» **SELECTED PASSAGE**
::::::

Opinion
Earlier this year, Chicago city council member Leni Manaa-Hoppenworth made steering-wheel locks available for free to interested residents.
The message she shared was that “[s]afety is a top priority for our office. We believe that everyone deserves to live in a safe and healthy neighborhood: a goal that we’re working to achieve through both individual action such as protecting your vehicle and community action …”
The commitment to public safety “as a top priority for our office” also featured at the start of a May 29 blog post in which the alderman, “a progressive Democrat” who represents Chicago’s 48th ward, advised that she had stopped posting crime alerts online and had changed her default crime alert emails for constituents, as this conflicted with “values of empowerment, antiracism, and community.” Constituents who wished to continue receiving her crime alerts would have to affirmatively “opt in.”
The blog post about the change explains that “our office’s commitment to public safety” requires communication “methods that align with our 48th ward mission statement and values” (namely, “empowerment, antiracism, community, service, and joy”). As further support for the new policy, the blog cites “research from recent years that shows how over-reporting of crime leads to an inaccurate public perception about violent crime rates and negatively impacts our most marginalized and underserved neighbors” (emphasis in original).

::::::

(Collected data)

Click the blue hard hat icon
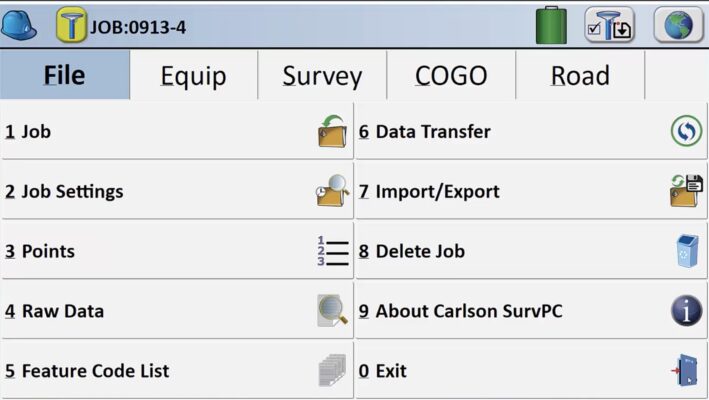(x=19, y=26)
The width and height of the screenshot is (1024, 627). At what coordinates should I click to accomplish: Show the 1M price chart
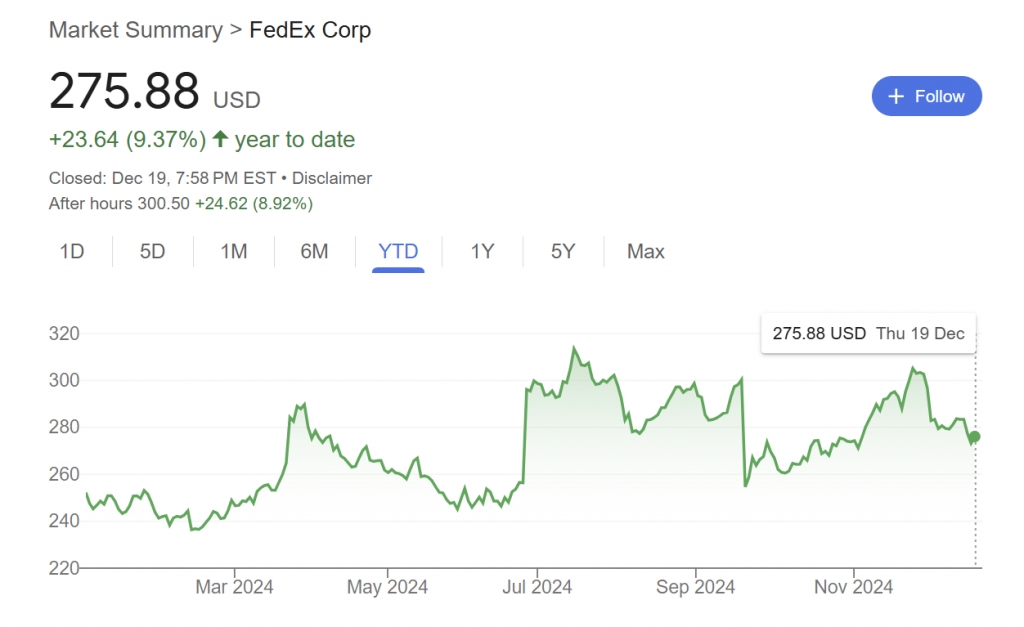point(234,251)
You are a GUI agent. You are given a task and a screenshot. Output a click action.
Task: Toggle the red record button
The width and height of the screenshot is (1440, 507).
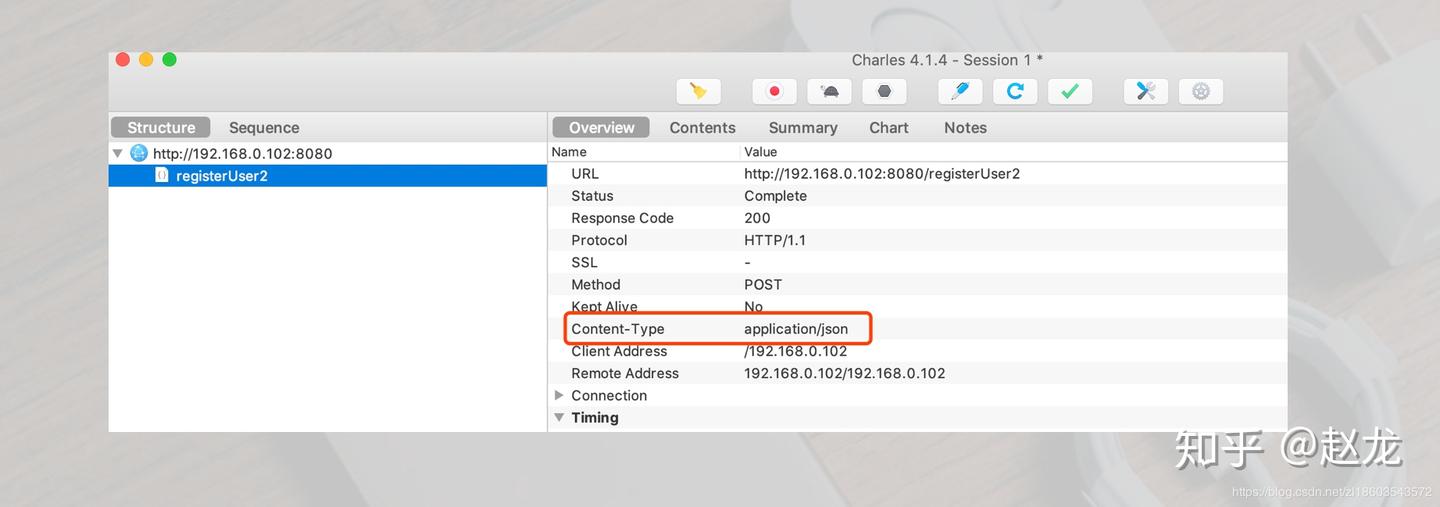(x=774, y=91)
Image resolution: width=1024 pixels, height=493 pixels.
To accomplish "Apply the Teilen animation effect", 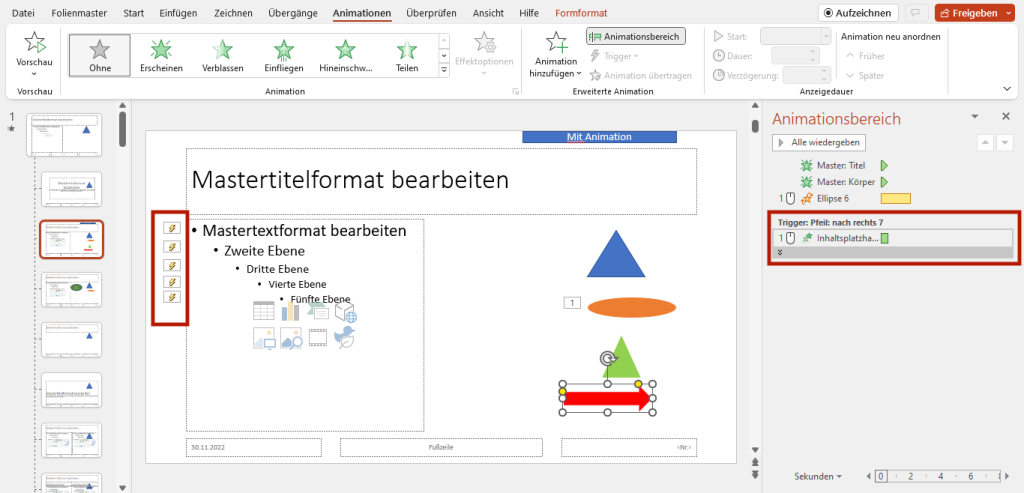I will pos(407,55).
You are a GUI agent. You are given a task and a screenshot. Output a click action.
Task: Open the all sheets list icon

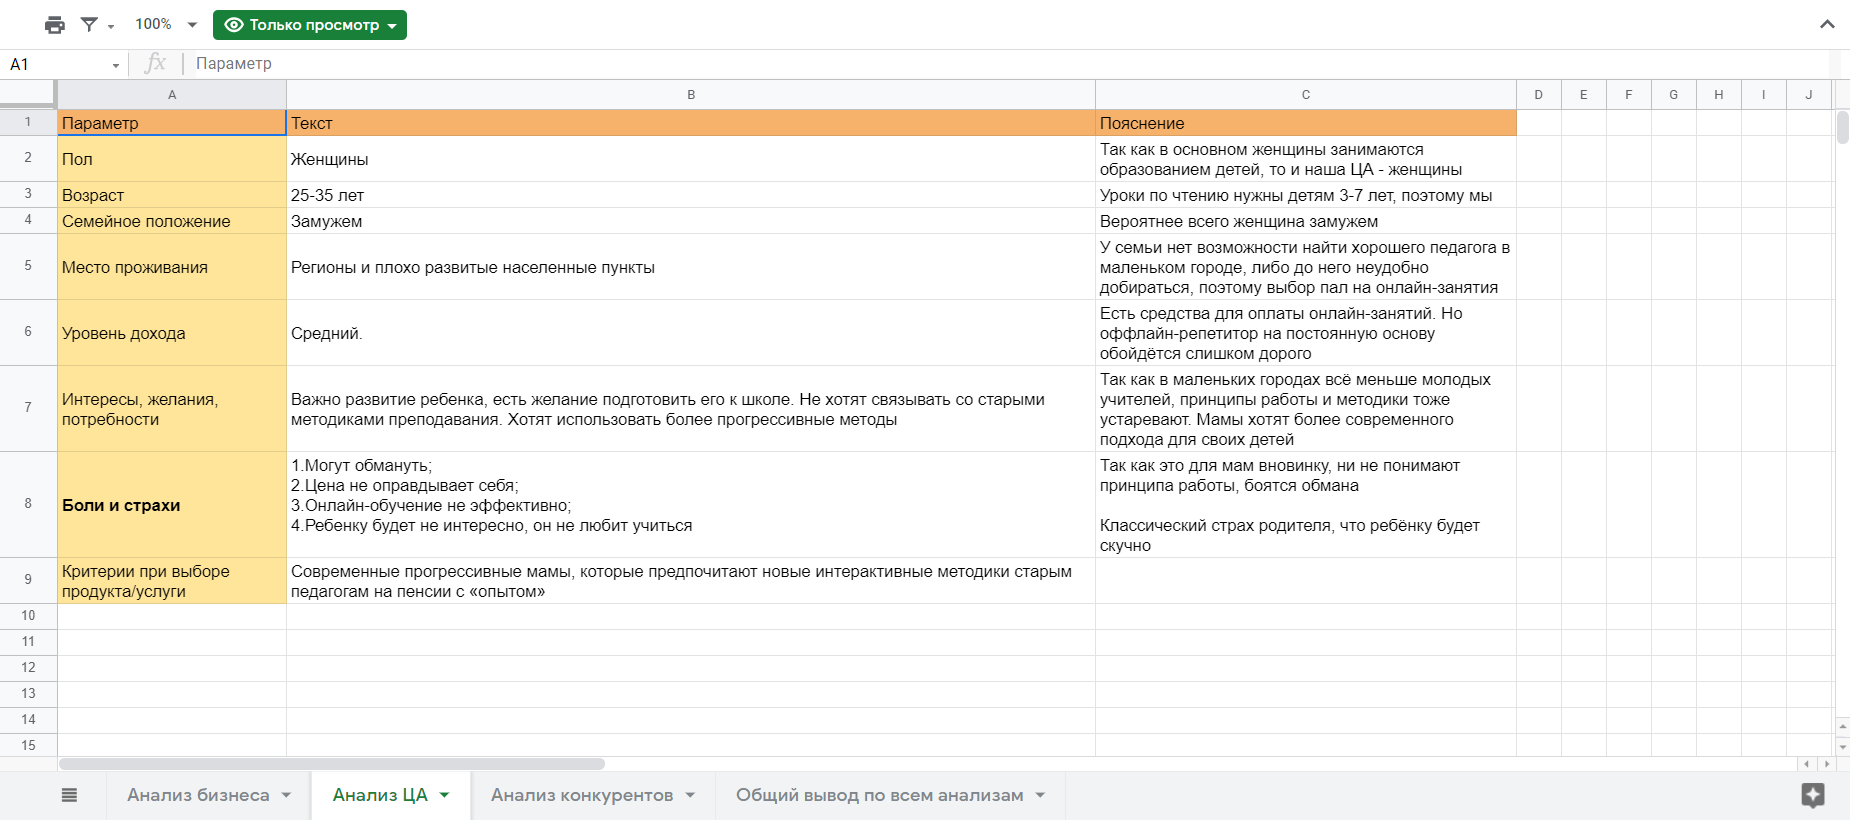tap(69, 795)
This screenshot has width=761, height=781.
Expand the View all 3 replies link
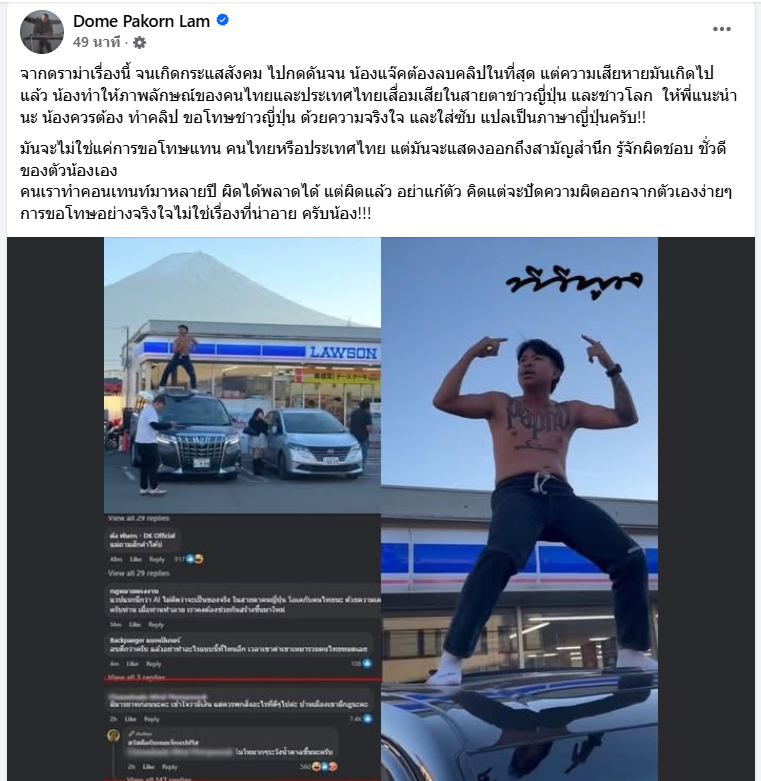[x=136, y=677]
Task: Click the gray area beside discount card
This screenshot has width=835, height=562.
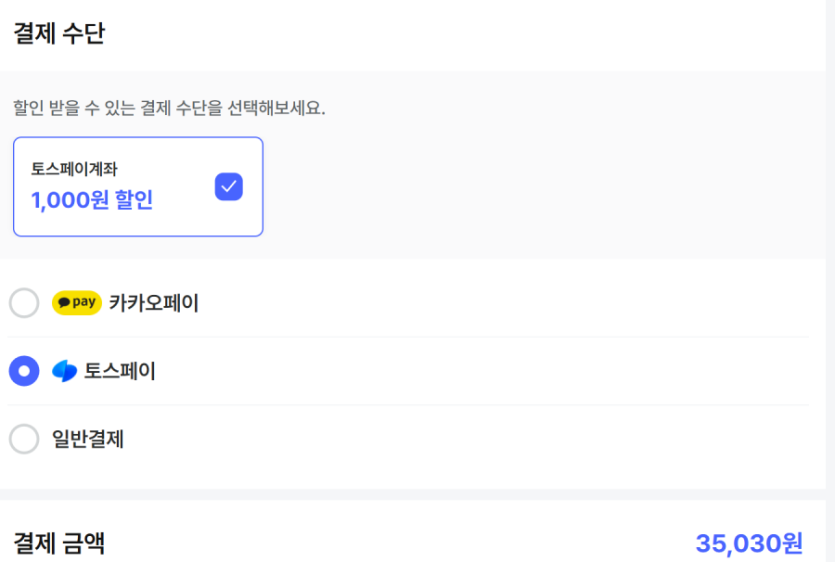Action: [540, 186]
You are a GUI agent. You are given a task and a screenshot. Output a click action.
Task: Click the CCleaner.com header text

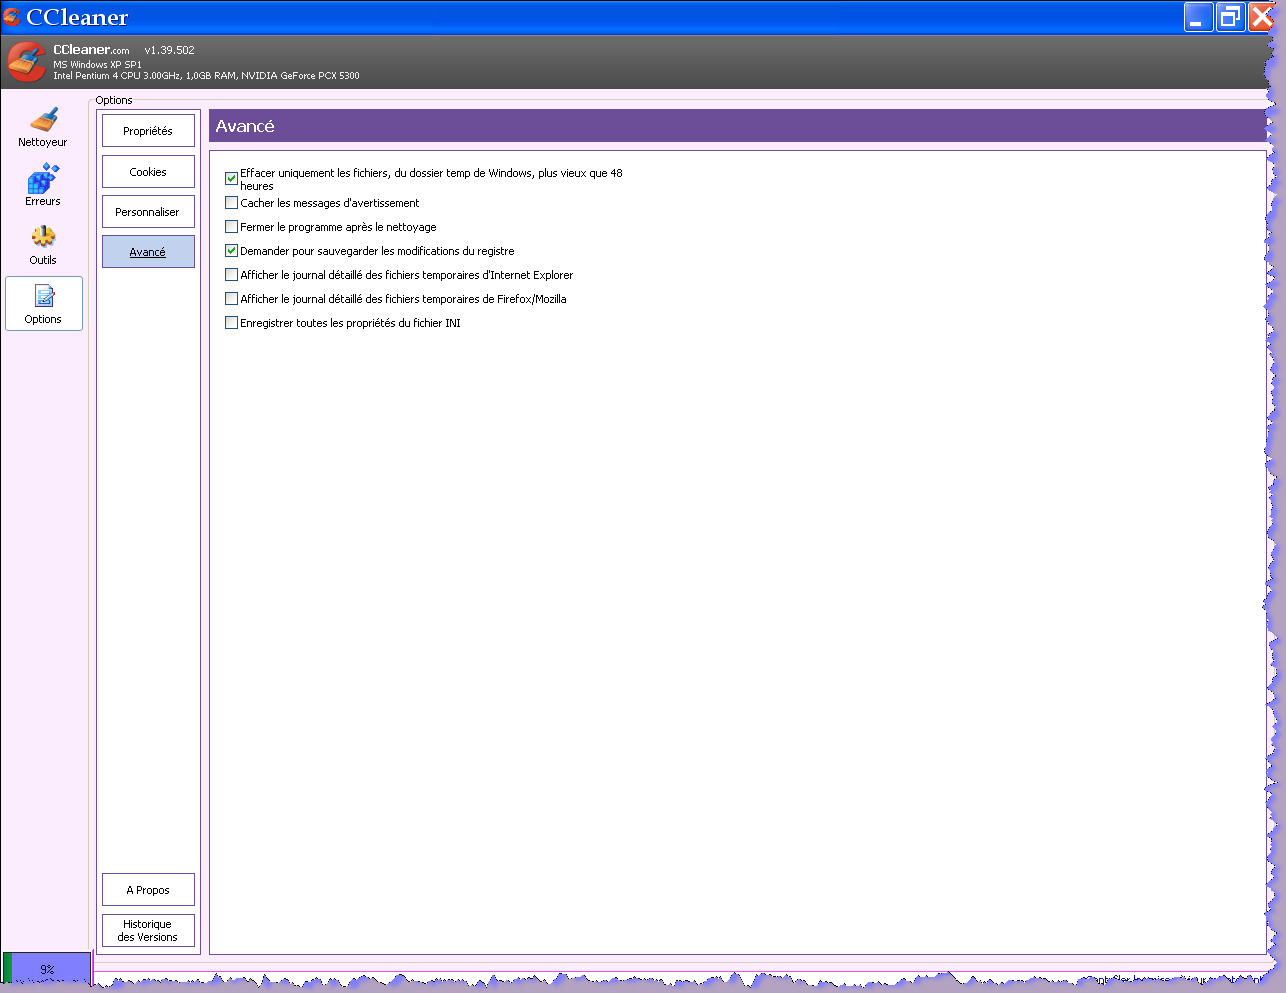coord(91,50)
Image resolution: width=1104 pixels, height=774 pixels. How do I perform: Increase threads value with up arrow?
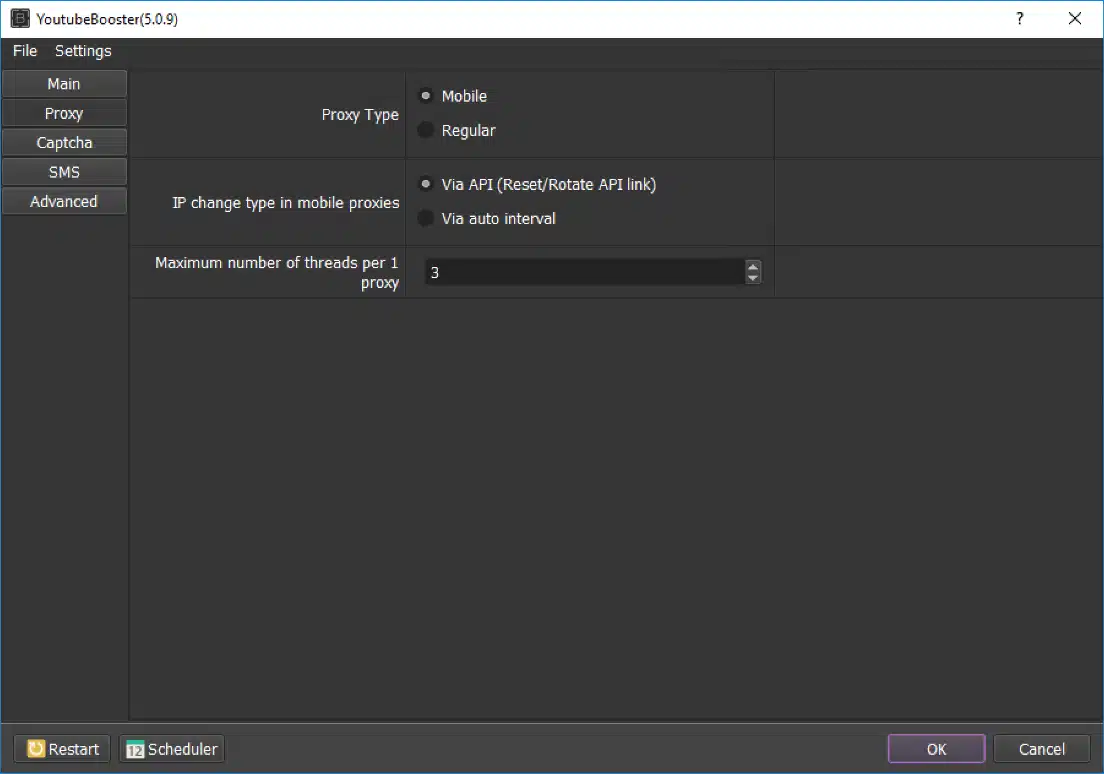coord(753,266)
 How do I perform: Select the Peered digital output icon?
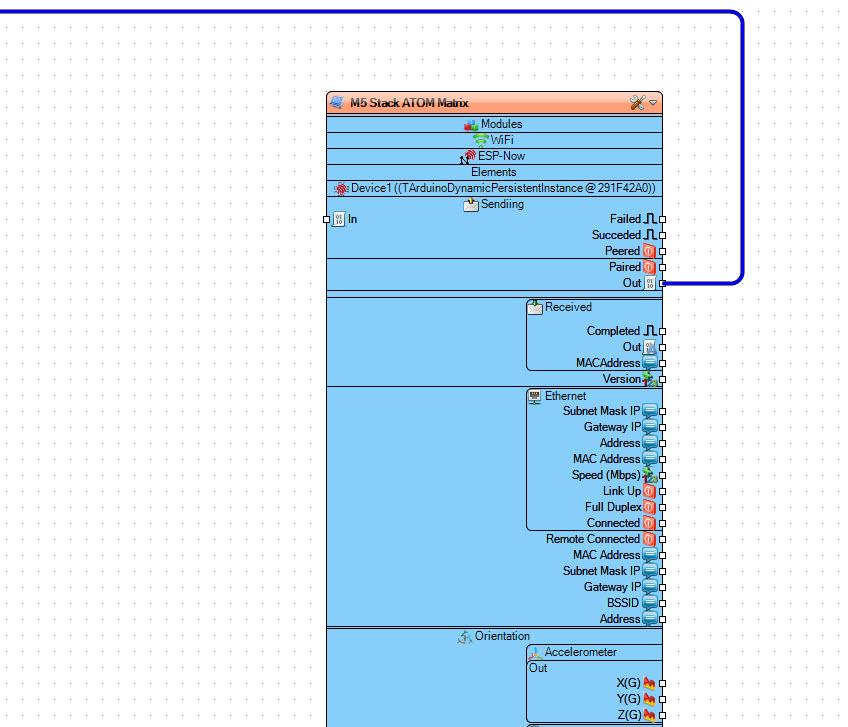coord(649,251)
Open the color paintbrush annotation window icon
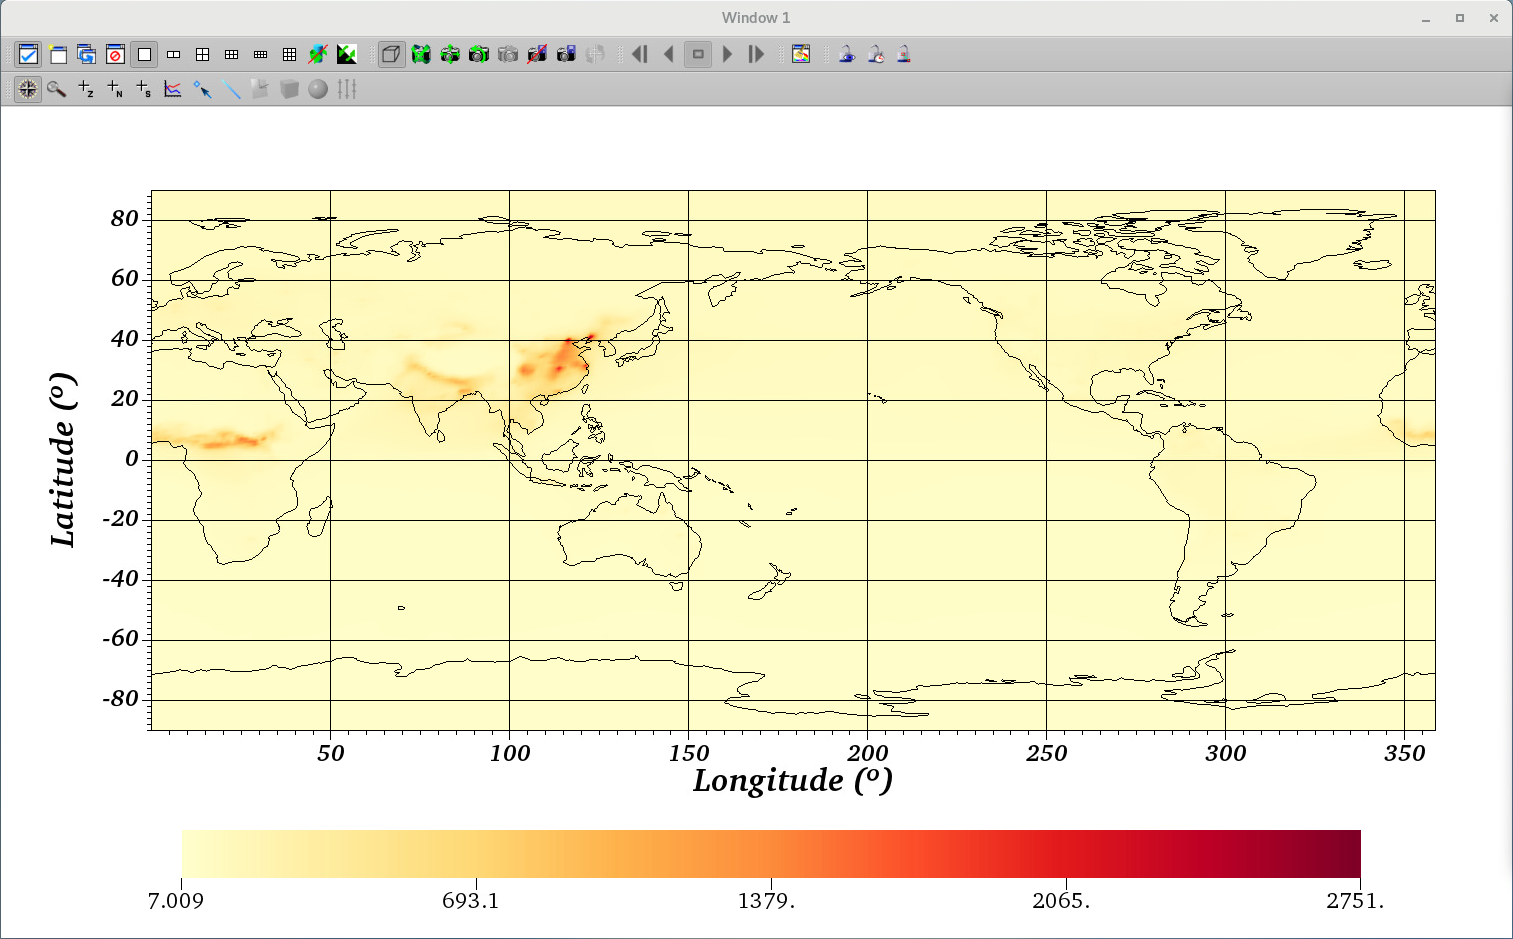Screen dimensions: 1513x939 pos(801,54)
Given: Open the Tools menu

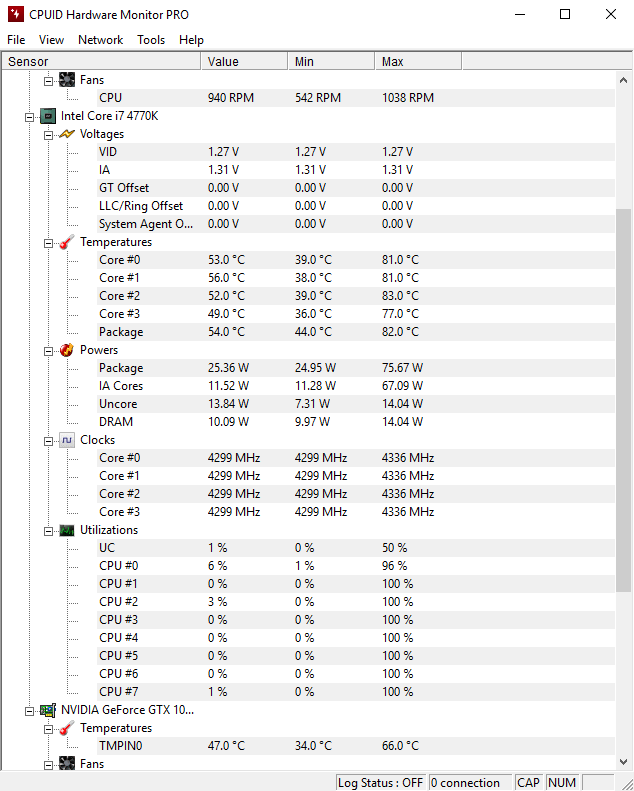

::::::

» **TASK ITEM**
Restate the part of the opinion piece on the alderman's crime alerts between "The blog post" and "(emphasis in original).", inclusive, renaming "mission statement" to "guiding principles".

» **RESPONSE TO THIS EXERCISE**
The blog post about the change explains that “our office’s commitment to public safety” requires communication “methods that align with our 48th ward guiding principles and values” (namely, “empowerment, antiracism, community, service, and joy”). As further support for the new policy, the blog cites “research from recent years that shows how over-reporting of crime leads to an inaccurate public perception about violent crime rates and negatively impacts our most marginalized and underserved neighbors” (emphasis in original).